Monday, February 27, 2012

Italy shoots, Norway abducts, India bleeds: Must the world take us for granted?

Two astonishing events have shown up some of India's inadequacies for the world to marvel at: Italians killing two Indian fishermen and Norwegians taking two small children away from their Indian parents. Both involve conflicts of culture and race and both point to India's unwillingness to recognise that reality.

India's fishing boats are not allowed to be armed. Nor did a case of piracy ever occur off the west coast. Yet an Italian shooter formally said the boat was armed and moving aggressively. Maybe the shooters were bored. It was a big ship, a long voyage. It was evening, Grappa time. Excellent marksmen, they hit one hapless fisherman on the head, the other on the chest.

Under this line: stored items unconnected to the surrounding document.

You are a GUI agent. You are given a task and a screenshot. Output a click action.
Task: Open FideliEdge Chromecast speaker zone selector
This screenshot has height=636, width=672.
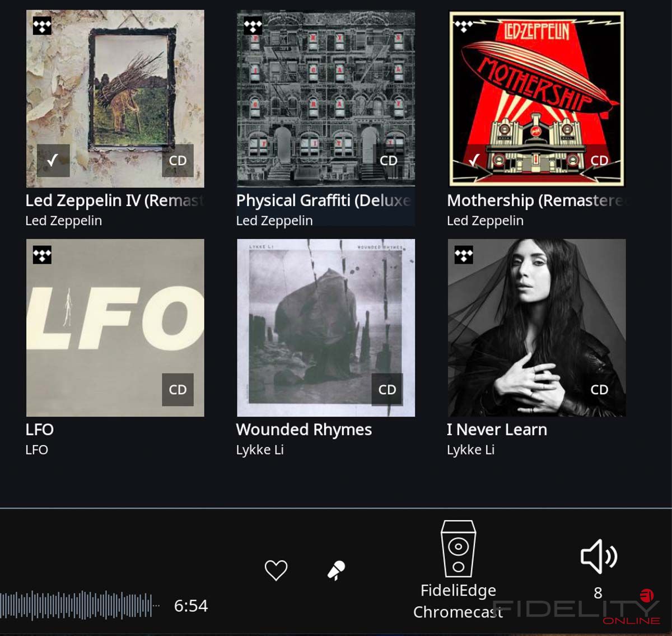[x=458, y=570]

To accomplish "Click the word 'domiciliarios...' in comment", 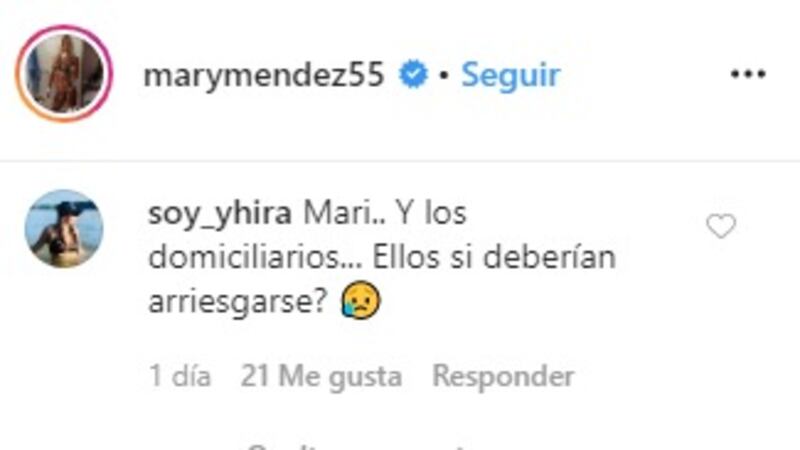I will (x=255, y=258).
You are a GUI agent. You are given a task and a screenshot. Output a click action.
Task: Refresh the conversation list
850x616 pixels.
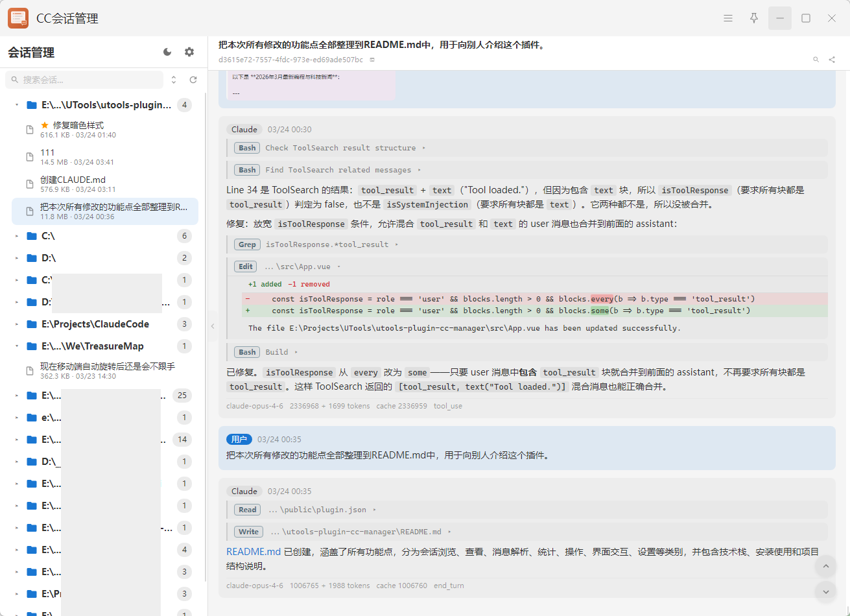[193, 80]
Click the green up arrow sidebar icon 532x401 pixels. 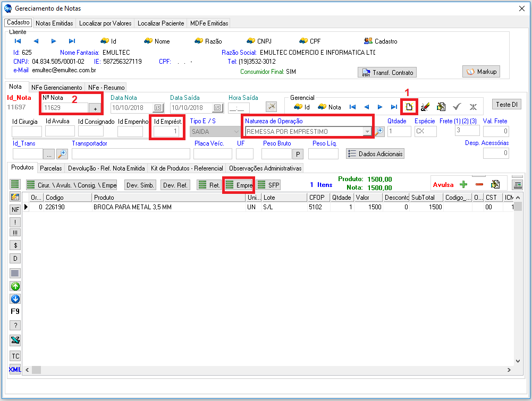[15, 286]
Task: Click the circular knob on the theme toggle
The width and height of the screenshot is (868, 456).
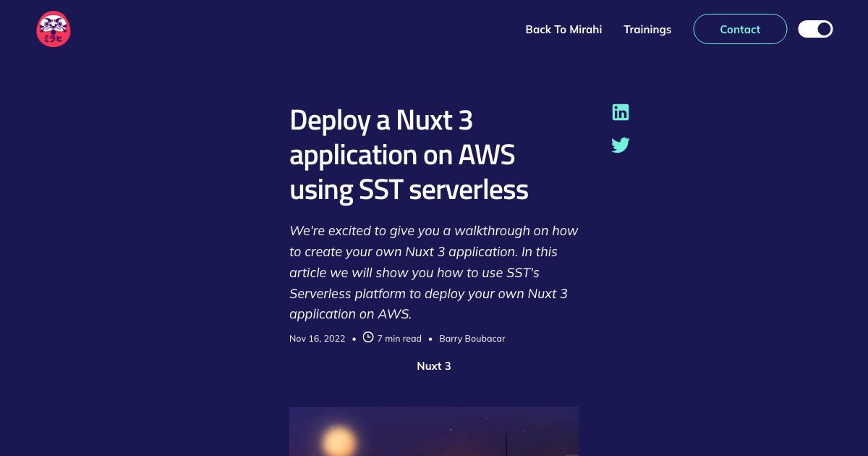Action: tap(824, 29)
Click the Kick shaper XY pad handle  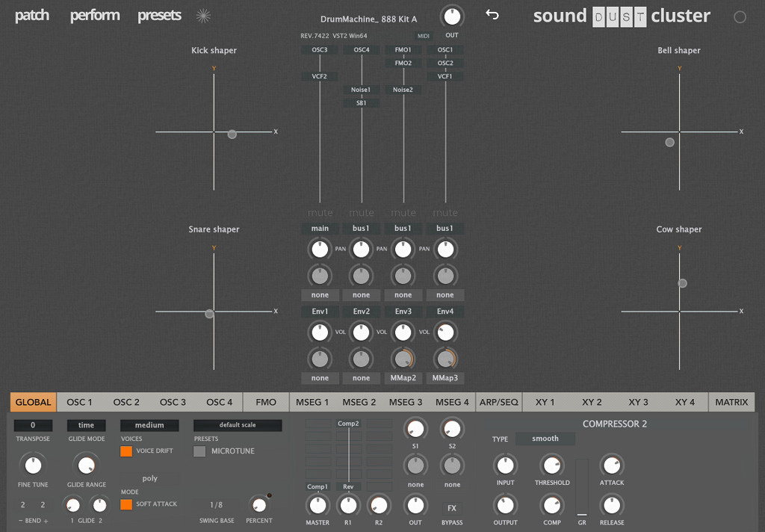(x=232, y=134)
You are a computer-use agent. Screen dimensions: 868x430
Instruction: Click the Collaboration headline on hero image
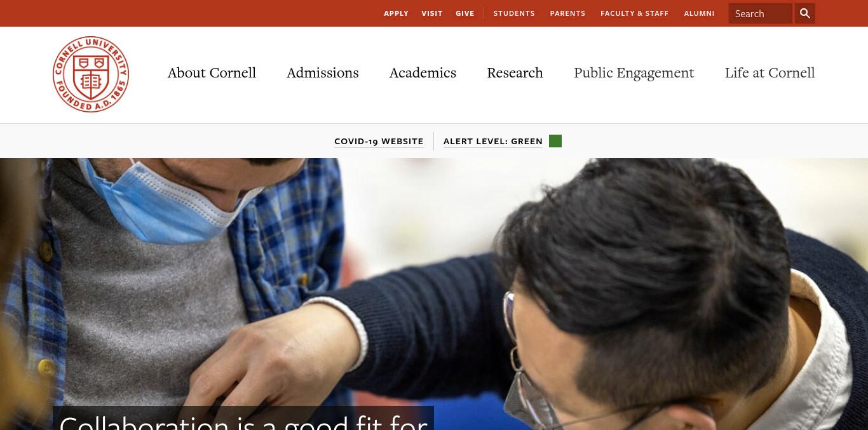point(243,419)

By Delhi's standards, India took a strong stand against the intransigent Italians. What we should notice, however, is Italy's herculean efforts to save their citizens from the clutches of India. Ministers, diplomats, lawyers and maritime experts dashed to India, with every conceivable legal/diplomatic manoeure up their sleeves. Compare that with India's virtual non-action when our merchant marine captains were arrested in Taiwan and South Korea.

A newly crowned Kerala Cardinal , still in the Vatican, reportedly pleaded on behalf of the Italians. This was odd even in terms of faith; one of the dead fishermen was a Catholic named Valentine (Jalestine?) and the fishing boat's name was St. Antony. Do Italian Catholics rank higher than Indian Catholics? There were enough Catholic priests in Kerala to protest against the Cardinal's misplaced priorities and that redeemed the Church's credibility to some extent.

If the Italian shooting was a crime, so was Norway seizing the Indian babies, aged 3 and 1, from their parents. The published reasons were that the parents were hand-feeding them and making them sleep on the same bed with them. The authorities also said there was an emotional disconnect between the mother and the kids. Despite the Indian Government's intervention, Norway's child welfare authorities refused to give any further explanation.

If the stated reasons are the only reasons, Norway is plain stupid. So there may be other reasons. But as long as the Child Protection Service remains high and mighty about it, it will be seen as a culturally insensitive, racially prejudiced, beehive of deviants. They have given the parents permission to see the children twice a year until the children are 18 years old. This in spite of an assurance to India that the children would be handed over to their father's brother.

The Child Protection Service has a rather notorious track record. A 2005 UN report criticised Norway for taking too many children under state care – 12,500 at the time, in a country whose total population is half of Bangalore district's. Also, let us not forget Breivik, the full-blooded Norwegian who machinegunned 77 fellow citizens at a Labour Party camp near Oslo last year. He no doubt ate with a baby spoon and slept in his own room from birth, his parents kissing him Good Night as they shut the door every night. A correctly brought-up psychotic killer.

What the Child Protection Service did to the Indian babies was nothing short of abduction. India should have brought on Norway the kind of heavy-duty pressure Italy is bringing on India in a much weaker case. But we saw only the usual protocol-bound mumbo-jumbo.

Norway itself set us an example. When the Supreme Court cancelled 2G spectrum licences, Norway's Telenor was one of the companies affected. Within days a Norwegian minister was in Delhi to pressurise India in favour of Telenor. Why didn't India send ministers, child welfare specialists, lawyers, diplomats to Norway to correct the injustice done to an Indian family for not bringing up its children the Norwegian way? Must we always let the world take us for granted? Either Norway must explain why it has done what it has done, or it must let the Indian children and their family return to India forthwith. If this is not done, India must declare it as an unfriendly act.